# Solved: Belkin Router/Cannot connect to http://192.168.0.1/



## MayaElizabeth (May 5, 2009)

I have looked at tons of forums where they have not been able to access http://192.168.0.1/. Most of them have been solved but following what they did hasn't worked for me. My mother was on http://192.168.0.1/ and she set up some sort of security on our router (which is Belkin by the way Belkin_N_Wireless_209CAD). Since she changed it we haven't been able to connect to the internet through our router. When we try to connect this is what shows up.










(By the way, I'm only fourteen so I am QUITE confused by even the things I'm trying to do. But I'm the only one in this household who knows _anything _about computers)

I tried *S*tart -> *R*un -> *CMD* and typing in *ipconfig /all.* I was looking at another forum where someone posted what they got back. My results looked nothing like that. I cannot even tell what my IP adress is through that sequence of events.

Right now I'm on here because I am manually connected to the router through a wire. That's the only way that I can connect. I'm not sure what to do. So if you can help me, well... Please do!

(This is what comes up when I type in ipconfig /all)
Microsoft Windows [Version 6.0.6001]
Copyright (c) 2006 Microsoft Corporation. All rights reserved.
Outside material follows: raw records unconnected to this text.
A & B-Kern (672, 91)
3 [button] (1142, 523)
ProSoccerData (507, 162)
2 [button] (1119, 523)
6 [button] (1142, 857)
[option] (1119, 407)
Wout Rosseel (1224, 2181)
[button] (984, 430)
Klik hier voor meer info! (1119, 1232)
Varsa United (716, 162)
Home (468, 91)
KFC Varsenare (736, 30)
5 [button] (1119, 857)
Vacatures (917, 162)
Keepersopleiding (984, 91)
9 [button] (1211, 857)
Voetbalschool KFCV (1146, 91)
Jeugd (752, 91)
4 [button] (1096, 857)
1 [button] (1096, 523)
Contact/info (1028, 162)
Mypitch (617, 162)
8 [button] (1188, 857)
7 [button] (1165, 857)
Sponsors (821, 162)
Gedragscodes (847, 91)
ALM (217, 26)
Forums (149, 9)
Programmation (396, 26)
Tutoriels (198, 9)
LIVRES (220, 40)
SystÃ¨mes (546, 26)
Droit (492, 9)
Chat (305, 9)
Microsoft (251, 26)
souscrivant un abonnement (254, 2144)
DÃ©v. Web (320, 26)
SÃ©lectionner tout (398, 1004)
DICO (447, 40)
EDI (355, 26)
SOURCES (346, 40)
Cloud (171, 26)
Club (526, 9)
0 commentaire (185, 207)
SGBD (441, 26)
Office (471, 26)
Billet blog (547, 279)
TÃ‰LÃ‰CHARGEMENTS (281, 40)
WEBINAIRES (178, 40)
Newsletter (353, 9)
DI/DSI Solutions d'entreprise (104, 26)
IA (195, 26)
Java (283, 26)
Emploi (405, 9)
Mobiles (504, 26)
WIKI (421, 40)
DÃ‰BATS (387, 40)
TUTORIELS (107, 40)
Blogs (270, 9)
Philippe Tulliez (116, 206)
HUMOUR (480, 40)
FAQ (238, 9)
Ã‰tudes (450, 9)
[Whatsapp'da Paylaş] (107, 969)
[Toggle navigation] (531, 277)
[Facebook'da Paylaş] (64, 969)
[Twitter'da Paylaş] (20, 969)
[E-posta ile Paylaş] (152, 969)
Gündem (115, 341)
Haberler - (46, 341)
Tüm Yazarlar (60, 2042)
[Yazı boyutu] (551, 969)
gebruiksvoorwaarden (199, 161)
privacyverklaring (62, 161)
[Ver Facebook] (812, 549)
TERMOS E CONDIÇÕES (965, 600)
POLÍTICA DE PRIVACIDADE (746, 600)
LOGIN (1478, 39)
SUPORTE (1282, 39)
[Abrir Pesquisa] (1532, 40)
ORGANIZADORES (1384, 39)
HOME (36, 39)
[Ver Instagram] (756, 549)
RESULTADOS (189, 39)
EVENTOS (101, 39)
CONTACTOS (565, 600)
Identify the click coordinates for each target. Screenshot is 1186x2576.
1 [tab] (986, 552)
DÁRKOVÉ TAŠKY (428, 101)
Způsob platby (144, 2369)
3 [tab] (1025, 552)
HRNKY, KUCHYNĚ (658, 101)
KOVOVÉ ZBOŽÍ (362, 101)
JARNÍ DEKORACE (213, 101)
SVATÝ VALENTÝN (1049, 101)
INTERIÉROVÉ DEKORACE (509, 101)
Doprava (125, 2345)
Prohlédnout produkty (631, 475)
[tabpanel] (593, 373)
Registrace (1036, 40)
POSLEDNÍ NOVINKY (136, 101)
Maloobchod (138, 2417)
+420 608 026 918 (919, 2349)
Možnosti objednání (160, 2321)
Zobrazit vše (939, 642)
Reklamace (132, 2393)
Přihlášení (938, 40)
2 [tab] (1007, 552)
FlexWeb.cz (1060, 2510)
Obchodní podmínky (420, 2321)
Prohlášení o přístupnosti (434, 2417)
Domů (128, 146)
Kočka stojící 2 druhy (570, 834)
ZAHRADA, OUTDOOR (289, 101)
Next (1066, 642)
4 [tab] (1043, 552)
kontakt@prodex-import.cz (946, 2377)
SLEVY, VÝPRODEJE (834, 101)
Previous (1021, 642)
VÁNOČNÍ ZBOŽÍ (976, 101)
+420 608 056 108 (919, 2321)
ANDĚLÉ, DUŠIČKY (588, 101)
C:\Users\Annamarie>ipconfig /all

Windows IP Configuration
Host Name . . . . . . . . . . . . : Annamarie-PC
Primary Dns Suffix . . . . . . . :
Node Type . . . . . . . . . . . . : Hybrid
IP Routing Enabled. . . . . . . . : No
WINS Proxy Enabled. . . . . . . . : No
DNS Suffix Search List. . . . . . : domain.invalid

Wireless LAN adapter Wireless Network Connection:
Media State . . . . . . . . . . . : Media disconnected
Connection-specific DNS Suffix . : Belkin
Description . . . . . . . . . . . : Dell Wireless 1390 WLAN Mini-Card
Physical Address. . . . . . . . . : 00-1D-D9-35-23-40
DHCP Enabled. . . . . . . . . . . : Yes
Autoconfiguration Enabled . . . . : Yes

Ethernet adapter Local Area Connection:
 Connection-specific DNS Suffix . : domain.invalid
Description . . . . . . . . . . . : Broadcom 440x 10/100 Integrated Controlle
r
Physical Address. . . . . . . . . : 00-1C-23-AC-26-49
DHCP Enabled. . . . . . . . . . . : Yes
Autoconfiguration Enabled . . . . : Yes
Link-local IPv6 Address . . . . . : fe80::3c76:bb0c:6aa4:433e%9(Preferred)
IPv4 Address. . . . . . . . . . . : 192.168.254.3(Preferred)
Subnet Mask . . . . . . . . . . . : 255.255.255.0
Lease Obtained. . . . . . . . . . : Tuesday, May 05, 2009 5:31:49 PM
Lease Expires . . . . . . . . . . : Saturday, June 12, 2145 12:47:03 AM
Default Gateway . . . . . . . . . : 192.168.254.254
DHCP Server . . . . . . . . . . . : 192.168.254.254
DHCPv6 IAID . . . . . . . . . . . : 201333795
DHCPv6 Client DUID. . . . . . . . : 00-01-00-01-0E-AE-C0-4D-00-1C-23-AC-26-49
DNS Servers . . . . . . . . . . . : 192.168.254.254
NetBIOS over Tcpip. . . . . . . . : Enabled

Tunnel adapter Local Area Connection* 6:
Connection-specific DNS Suffix . :
Description . . . . . . . . . . . : Teredo Tunneling Pseudo-Interface
Physical Address. . . . . . . . . : 02-00-54-55-4E-01
DHCP Enabled. . . . . . . . . . . : No
Autoconfiguration Enabled . . . . : Yes
IPv6 Address. . . . . . . . . . . : 2001:0:4137:9e50:8ac:28b7:3f57:1fc(Prefer
red)
Link-local IPv6 Address . . . . . : fe80::8ac:28b7:3f57:1fc%8(Preferred)
Default Gateway . . . . . . . . . : ::
NetBIOS over Tcpip. . . . . . . . : Disabled

Tunnel adapter Local Area Connection* 7:
Media State . . . . . . . . . . . : Media disconnected
Connection-specific DNS Suffix . : domain.invalid
Description . . . . . . . . . . . : Microsoft ISATAP Adapter
Physical Address. . . . . . . . . : 00-00-00-00-00-00-00-E0
DHCP Enabled. . . . . . . . . . . : No
Autoconfiguration Enabled . . . . : Yes

Tunnel adapter Local Area Connection* 9:
Media State . . . . . . . . . . . : Media disconnected
Connection-specific DNS Suffix . :
Description . . . . . . . . . . . : isatap.Belkin
Physical Address. . . . . . . . . : 00-00-00-00-00-00-00-E0
DHCP Enabled. . . . . . . . . . . : No
Autoconfiguration Enabled . . . . : Yes


----------



## pedroguy (Jan 28, 2001)

Welcome to TSG
First thing I would do is reset the router to it's default configuration.Usually holding the reset button down for at least 15-30 seconds.
This will reset all settings,including the userid/password.


----------



## MayaElizabeth (May 5, 2009)

Thanks so much for replying so quickly! 

Like I said before, I'm the only one with any sense in this house. I thought that my mom had already tried to reset it (because she told me she did) so I have spent the last hour or two trying to find another solution. Which brought me here. Apparently she just didn't bother holding it down at all, she told me she did, but I just made her do it again and it worked!

Thanks! You're a lifesaver! Haha.


----------



## pedroguy (Jan 28, 2001)

Glad we could help


----------